----- PAGE EXCERPT -----

Jack is a speeding black streak across a white field of snow. Jack is big black comma curled up in his bed on the floor. Jack is a lean, wriggling greeter when you come into the house. Jack is a lanky, dark puddle of fur stretched out on the kitchen floor.
Jack is an inveterate floor cleaner, always looking for the stray shred of cheese that has fallen off the cutting board or a random bit of pasta that slipped from the pot and missed the colander. Jack takes his peanut-butter-filled kong and thrashes it up and down and around the room, licking and snuffling till all the peanut-butter is long gone.
Jack also sings. He sings along to “Happy Birthday.” But better yet is Aaron Copland’s rousing spiritual, “Walls of Zion.” He howls along to “Walls of Zion.” He throws back his head and wags his tale like he’s Robert Duvall in The Apostle, just on fire with Holy Ghost Power.
Jack is my daughter’s dog and though he has cost us worry, money and heartache (he’s been hospitalized for eating the better part of a baseball and has nearly OD-ed a few times on chocolate), he is one of the winningest dogs there is.

----- DATA UNDER STUDY -----

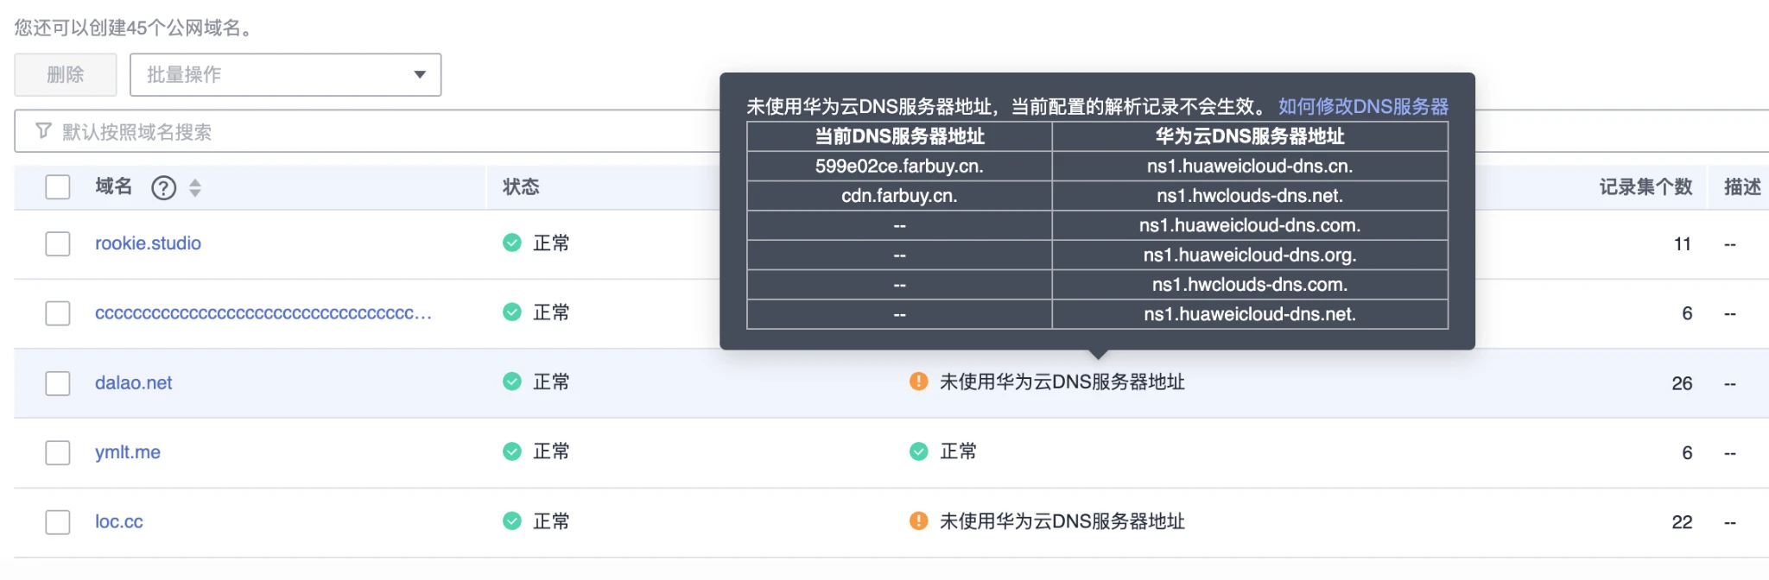Open the rookie.studio domain
1769x580 pixels.
click(148, 243)
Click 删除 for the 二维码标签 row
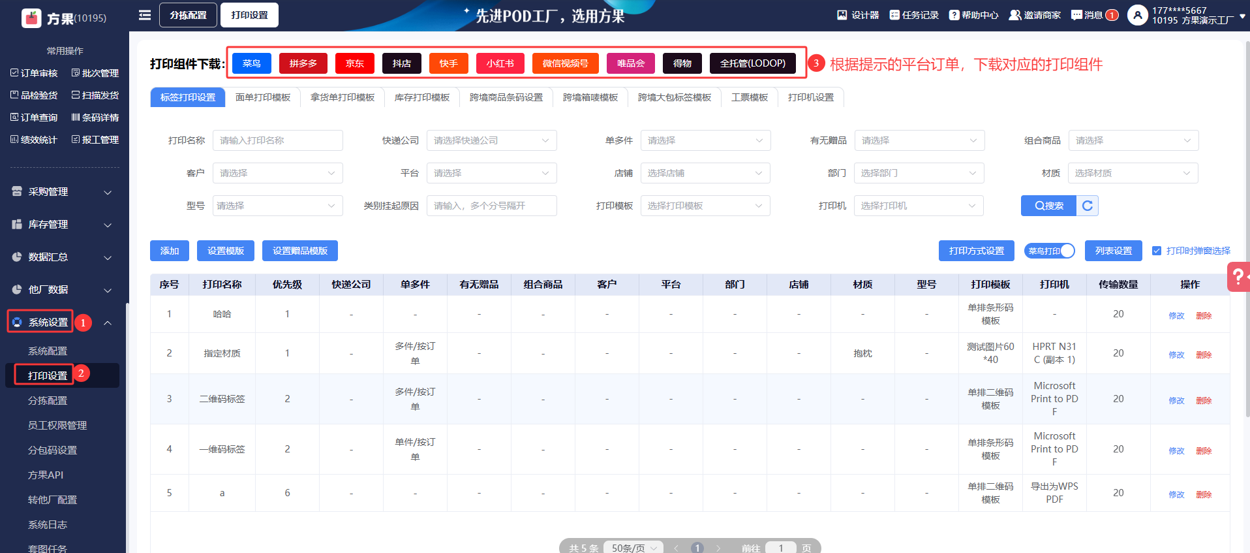This screenshot has height=553, width=1250. coord(1204,400)
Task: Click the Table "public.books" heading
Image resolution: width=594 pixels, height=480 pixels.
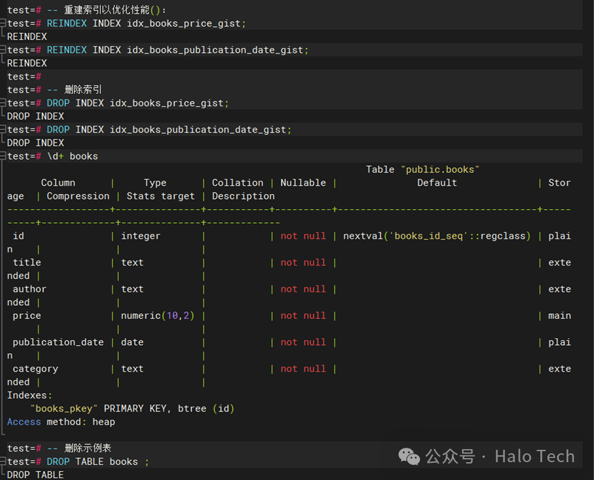Action: click(422, 169)
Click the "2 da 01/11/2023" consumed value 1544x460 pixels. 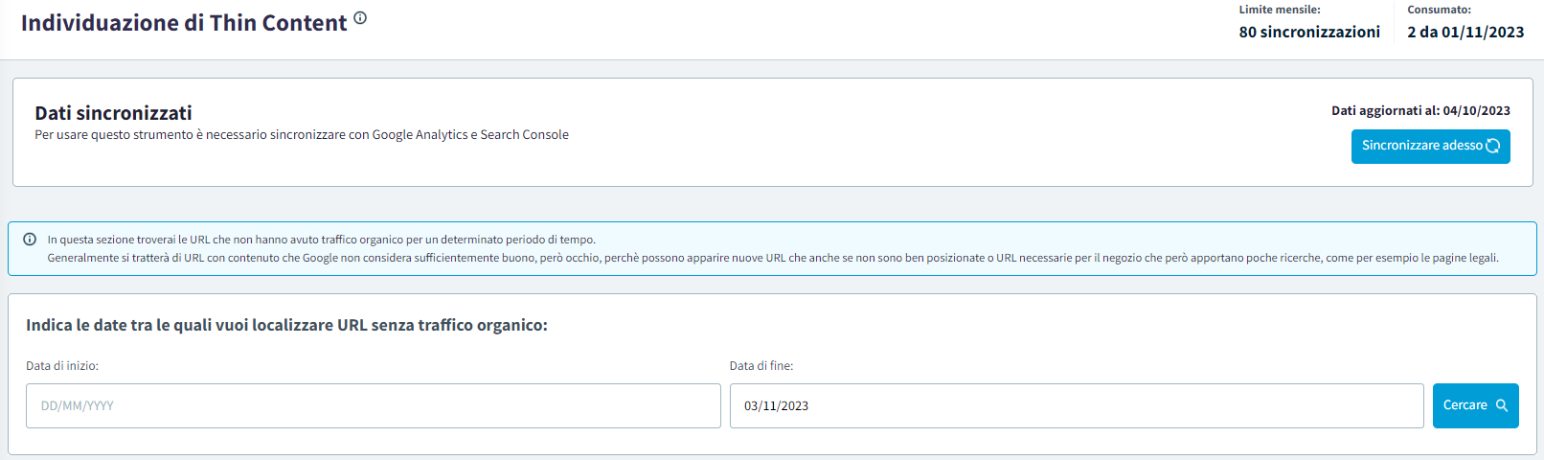(x=1465, y=32)
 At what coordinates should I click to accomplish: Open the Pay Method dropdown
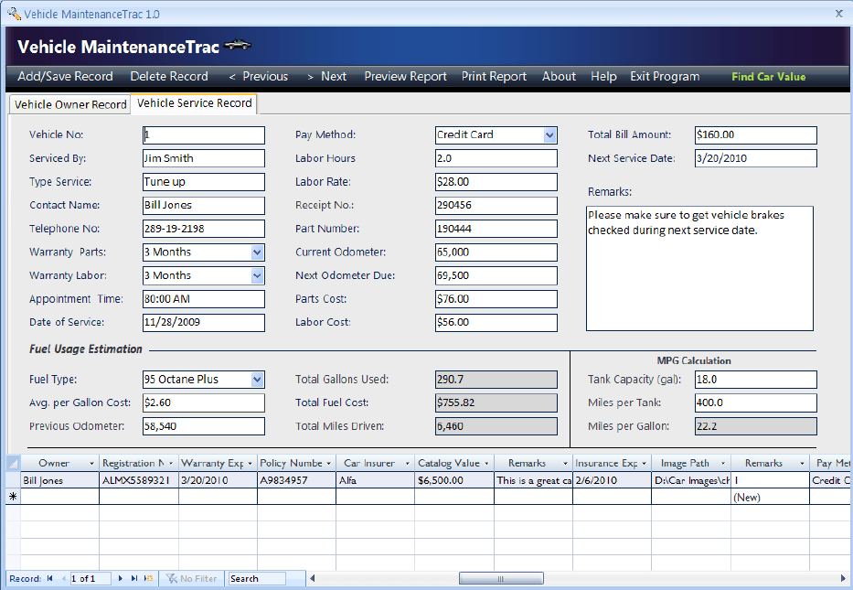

-----

== TASK SET ==
1. According to the piece about the dog Jack, why has he cost the family worry, money and heartache? Answer in one to three sentences.
2. Say whether each statement agrees with the piece about the dog Jack. Answer yes or no for each, and quote the deciding words.
(a) Jack howls along to "Walls of Zion."
(b) Jack belongs to the narrator's son.
(c) Jack leaves some peanut butter in his kong.
3. Continue the piece about the dog Jack from its final sentence.

== RESPONSE LIST ==
1. He has been hospitalized for eating most of a baseball. He has also nearly overdosed on chocolate a few times.

2.
(a) Yes: "He howls along to “Walls of Zion.”"
(b) No: "Jack is my daughter’s dog"
(c) No: "licking and snuffling till all the peanut-butter is long gone."

3.
The problem is, he lives in Brooklyn. And I don’t.
I’ve been saying for a few years that I want to get a dog. And for a few years I was able to postpone on my jones by dog-sitting for friends and having Jack up for visits.
When I spent the fall of 2010 living in the seaside town of Rockport, Mass., there were dogs everywhere. I was a first-name basis with Eloise, the gregarious Airedale who walked up and down Bearskin Neck, winning friends and influencing people. There were twin Bernese sheepdogs who, before I met them, I assumed were their owner’s son and daughter-in-law since she kept saying she and her big kids had gone hiking in Dogtown that day.
There were dogs who wandered up and down Atlantic Avenue where I was living and dogs that waited, tethered outside Tuck’s Candy Shop and The Bean and Leaf and Lula’s Pantry.
I never really lacked for dog time in Rockport.
But now, with Jack in Brooklyn and time and money not making a Rockport lifestyle a possibility, I have to face two facts:
Fact one: It was easier to get pregnant than it has been for me to get a dog. Having kids was a snap: you conceive and nine months later (in my second daughter’s case, six-and-a-half month’s later), boom!—there’s a kid.
Fact two: I don’t know the first thing about how to find a dog.
I know I want a rescue dog. I know I want a trained dog. Beyond that, I know nothing.
I watch all these people walking by my house, their dogs on leashes and I think, “now how’d you find that dog?” I’m simply stumped by the process.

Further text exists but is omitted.